Collected data entries:
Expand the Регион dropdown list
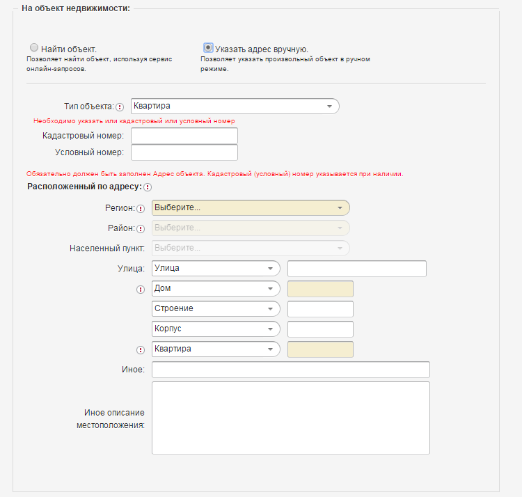 [x=251, y=208]
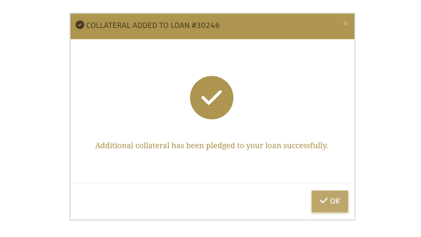
Task: Click the white checkmark in the circle
Action: pos(212,97)
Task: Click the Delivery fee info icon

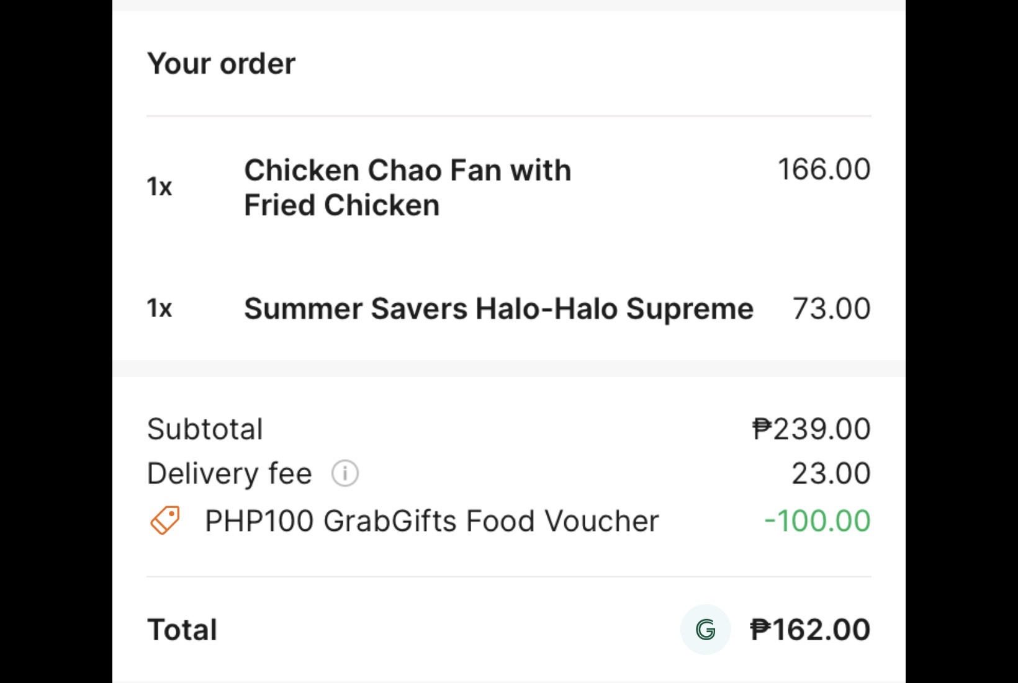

## [Work request]
Please copy the records above word for word, leaving out every picture.

## [Solution below]
Expand the Регион dropdown list
 [x=251, y=208]
Task: Click the white checkmark in the circle
Action: pos(212,97)
Task: Click the Delivery fee info icon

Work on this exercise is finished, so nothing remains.